How to market your #coworking space... and what to avoid

How to market your #coworking space... and what to avoid

This is a guest article written by Simon Añez who is the cofounder and manager of CityDesk, a shared coworking space for entrepreneurs in Miami. You can follow him on Twitter at @simonanez

Over the past 2 years I’ve been scratching my head figuring out what is the best way to attract new members to our coworking space. We came into this world knowing close to nothing, we have tried and tested almost everything that you can do out there in terms of marketing, and doing so on a budget: "It’s not as easy as people think!"

I’m here to share with you our results and what we’ve found out so far. First of all, it’s important to understand why people join coworking spaces and what marketers call the “buyer persona”. Now I hate to refer to members as “buyers” so let’s change it up to “member persona” for our intents and purposes.


Why do people join coworking spaces?

If they move my desk one more time… Photo source: Office Space movie

Here are some of the reasons that someone might join a coworking space, in no particular order:

  • They feel lonely.

*WHAT TO PRODUCE*
Carry on the article above about marketing a coworking space, picking up right after its last line.

*DATA SEGMENT*

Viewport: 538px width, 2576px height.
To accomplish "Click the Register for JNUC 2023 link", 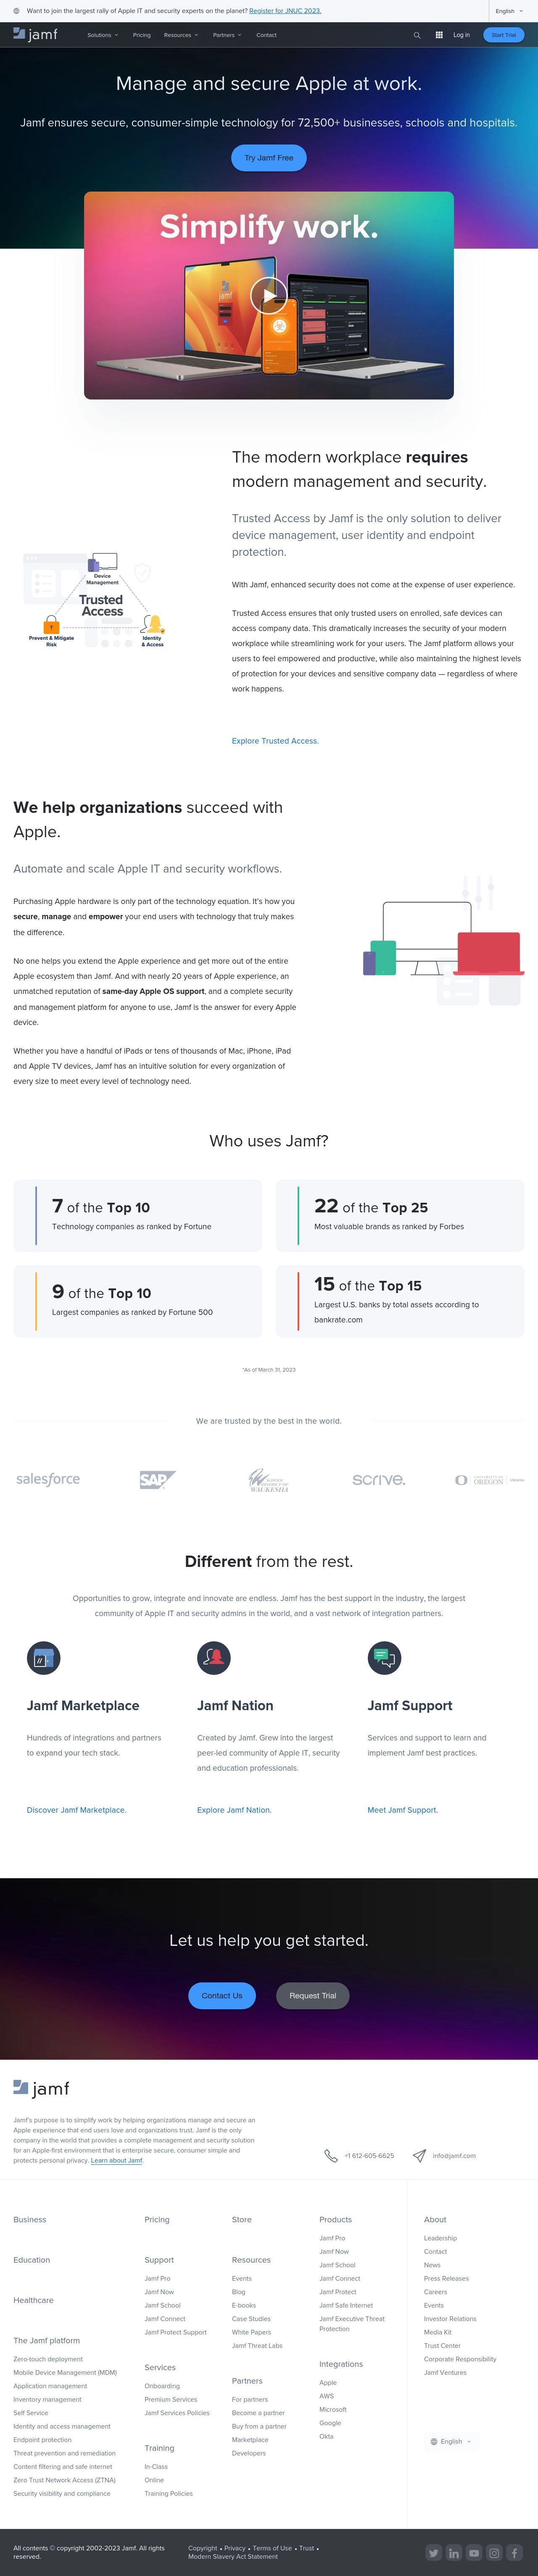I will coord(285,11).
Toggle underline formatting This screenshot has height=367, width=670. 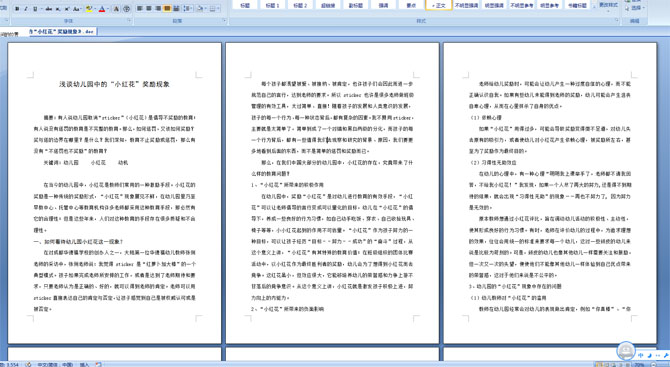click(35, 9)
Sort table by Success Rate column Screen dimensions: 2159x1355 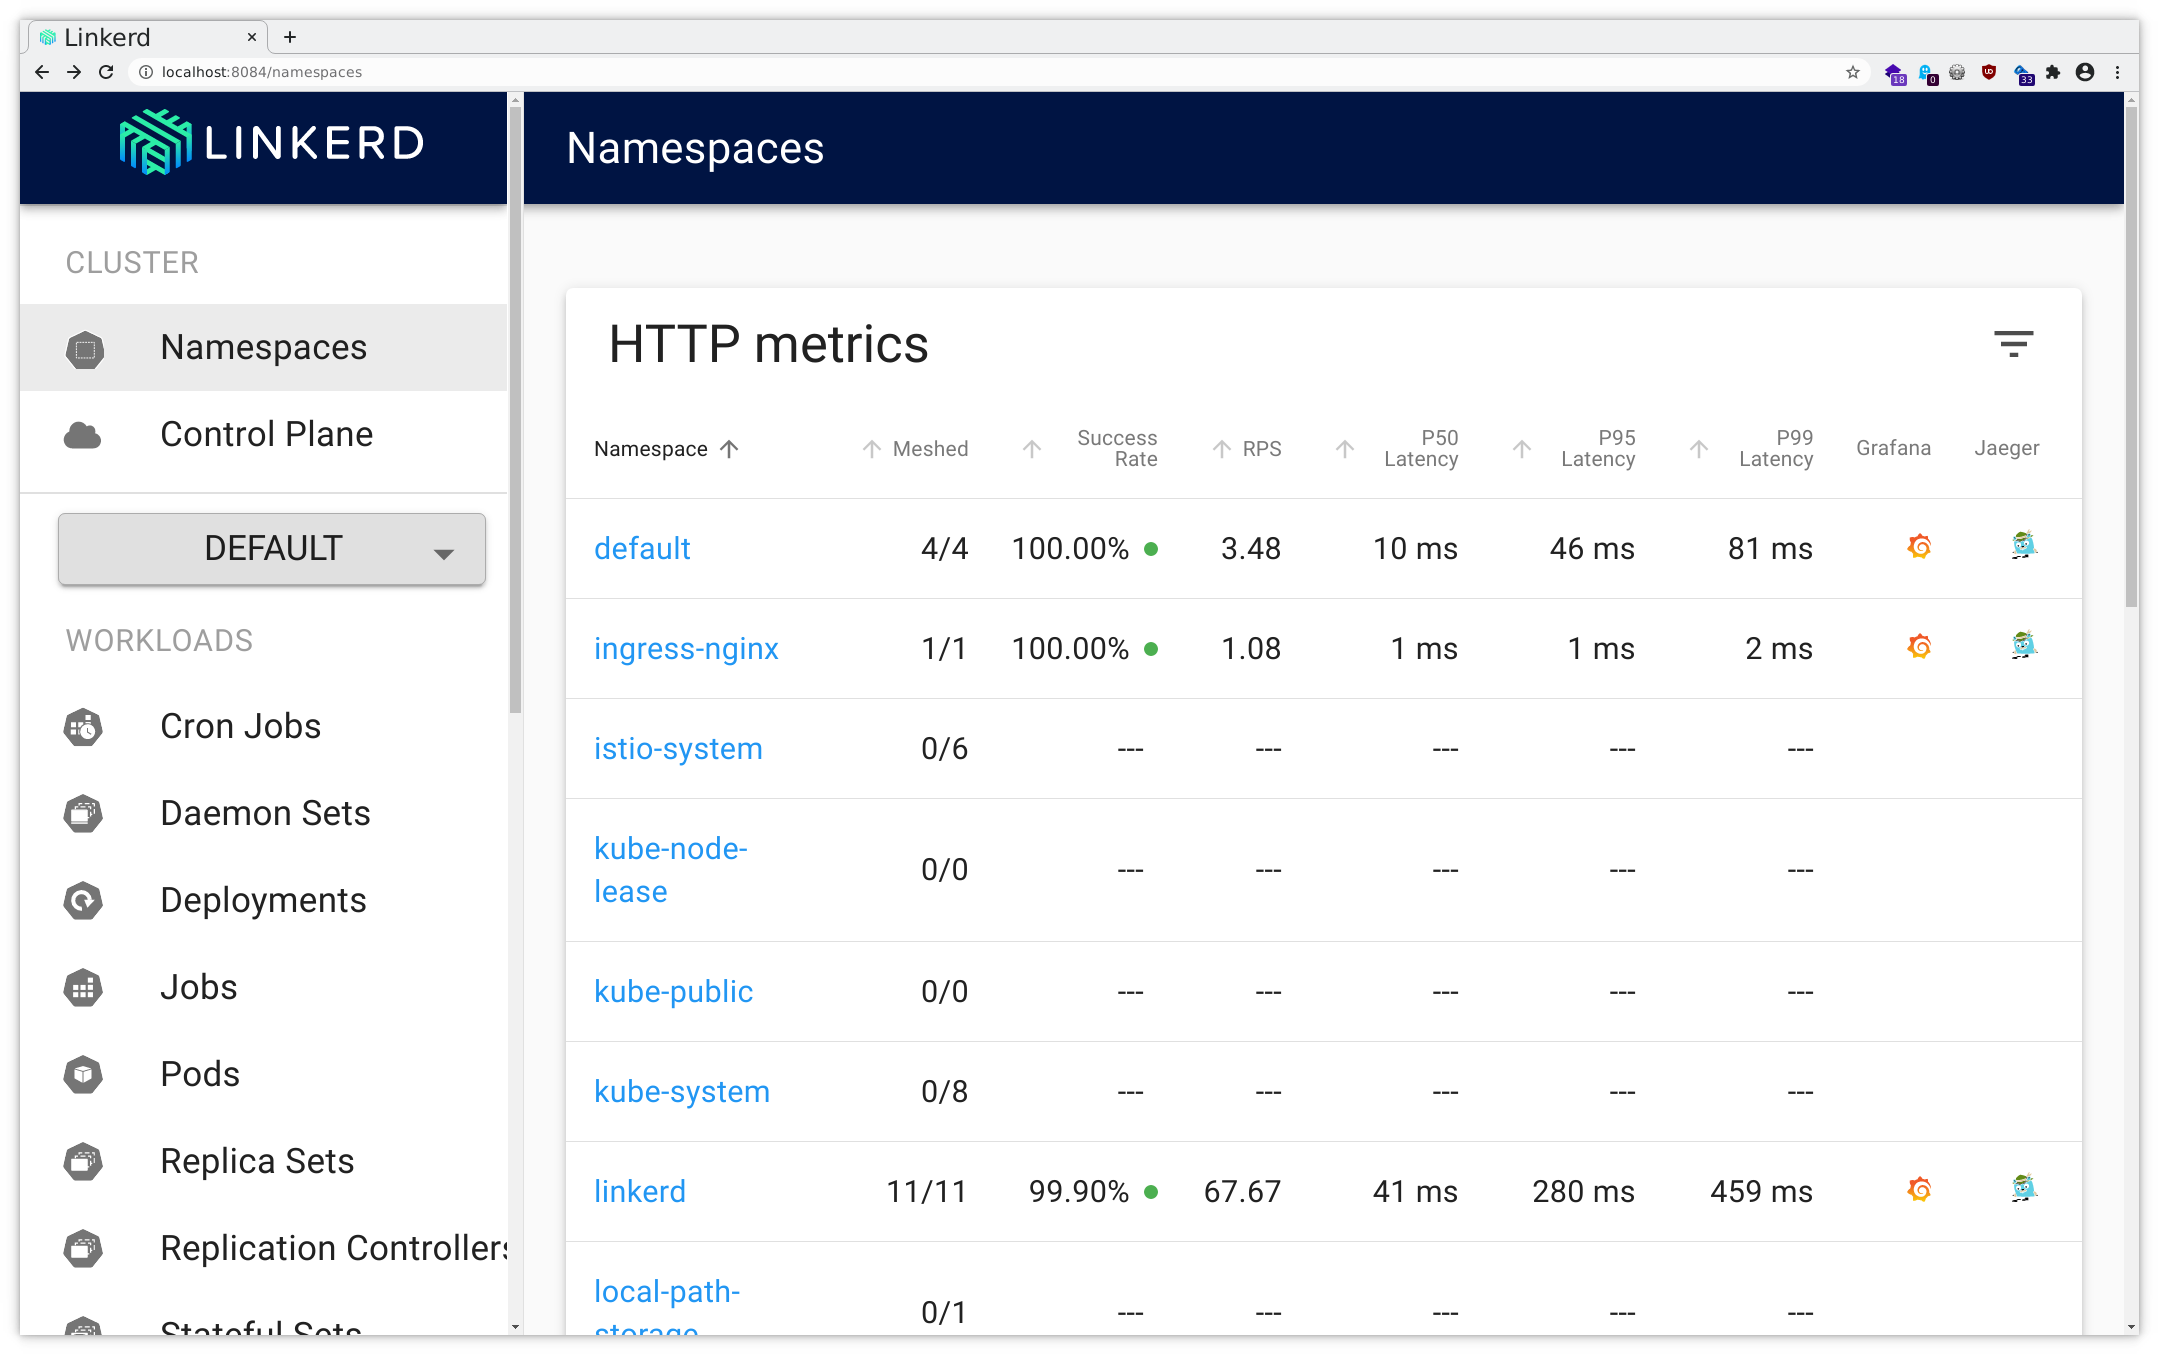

*REPLY TO THE TASK*
  • They don’t have enough space at home.
  • They're trying to get away from distractions at home (kids, pets, tv, bed, etc.).
  • They need to show their clients a professional setting.
  • They're looking for business opportunities.
  • Their company is paying for it so they don’t work from home, so they can check on them.
  • They don’t want to commute.
  • They're looking for a sense of community and to meet like-minded individuals.
  • They want o save costs that traditional offices have.


Who joins coworking spaces?

Adding to this we need to create a few member personas, based on people that are already in your space or that you hope to attract to your space. Creating a member persona can be an entire article on its own so I’m just going to link to a very nice guide from Hubspot.

These member personas are going to vary depending on your exact location, the personality of your space and also the community manager. Yes the community manager has a big influence on the people that join, especially in smaller spaces, they have to be likeable, relatable and have the member’s needs first in mind. It’s also important that this person is self-motivated and aligns with your space’s mission.

We’ve had people join us just because we got along very well and/or were from the same city or shared interests. When this is the case, they are already bought into working with you and this creates a strong loyalty from them where they wouldn’t even consider joining another space.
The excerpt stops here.